Medieval Death Trip

A Podcast Exploring the Wit and Weirdness of Medieval Texts

Robert Henryson’s “The Tale of the Paddock and the Mouse”

By listener request, here is my reading version of Robert Henryson’s “The Taill of the Paddok and the Mous,” lightly adapted for modern English speakers by me, as featured in Episode 73.
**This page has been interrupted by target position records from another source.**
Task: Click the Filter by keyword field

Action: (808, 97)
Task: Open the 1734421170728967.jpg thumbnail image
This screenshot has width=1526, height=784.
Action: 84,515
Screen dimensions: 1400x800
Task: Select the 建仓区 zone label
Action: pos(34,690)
Upon a time, as Aesop could report,
A little Mouse came to a river side;
She might not wade, her shanks were so short;
She could not swim, she had no horse to ride:
Of verray force behove it her to bide,
And to and fro beside that river deep
She ran, crying with many piteous peep.

“Help over, help over,” this silly Mouse did cry,
“For God’s love, somebody over this brim.”
With that a Paddock in the water by
Put up her head, and on the bank did climb;
Quick by nature could duck, and gayly swim.
With voice full rauk, she said on this manner:
“Good morne, Sir Mouse, what is your errand here?”

“Seeist thou,” quod she, “of corn yon jolly flat
Of ripe oats, of barley, peas, and wheat;
I am hungry, and fain would be there-at,
But I am stopped by this water great;
And on this side I get nothing to eat
But hard nuts, which with my teeth I bore.
Were I beyond, my feast were far the more.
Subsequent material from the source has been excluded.